Forgotten New York

QUEENS WEST 1 GARAGE, Ravenswood

BACK in November 2021 I was furtively creeping west along 35th Avenue in Long Island City for the want of anything else to do (it was a Sunday, and both the Jets and Giants stink, I’m not watching them). 35th Avenue passes by some very interesting architecture, new and old, but not in the vicinity of 21st Street, where it’s dominated by the Ravenswood Houses, acre after acre of tall brick towers surrounded by greenery. This is something that would make French architect and critic Le Corbusier swoon with delight, but not me. (If I decided to nickname myself with “The ____________” what do you think it should be? Comments are open. Offensive stuff won’t make it past me, though.)

I was taken by this lengthy shed with a pitched roof that takes up the whole west side of 21st Street for half the block between 34th and 35th Avenues. Turns out it’s the Queens West 1 Garage, of the NYC sanitation Department. The Strongest have parked their trucks here since 1931, but after an even 80 years, new digs were found at 31-11 20th Avenue along the Con Ed complex in Astroia, and they’ll be moving there sooner or later; thus this building is probably not long for the world.

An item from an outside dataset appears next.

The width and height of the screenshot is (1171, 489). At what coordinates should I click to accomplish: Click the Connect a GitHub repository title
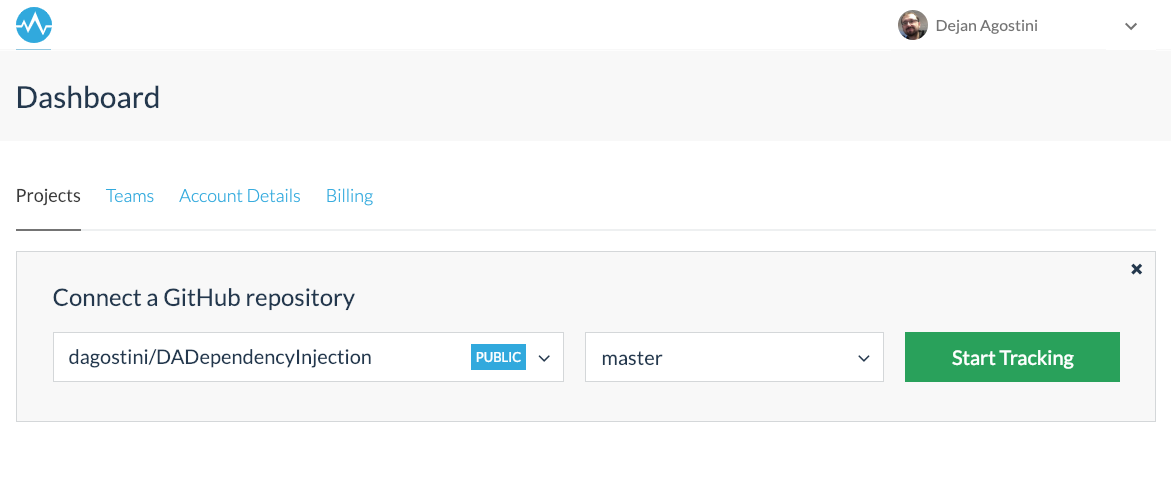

I was struck by this terra cotta sign above the main entrance, which I had to shoot on an angle because the Rhodes Scholars at DSNY put a flagpole smack in front of it. What interests me about it? The lettering is a close match for the lettering used in IND Subway stations that were being built in the 1930s, which tells me that this font, whose name I have never seen, was the go-to municipal signage font back then.

The dark sign below it indicates that this is the Frank Justich Garage, a DSNY employee who was killed on duty in 2010 when he was struck by a milk truck.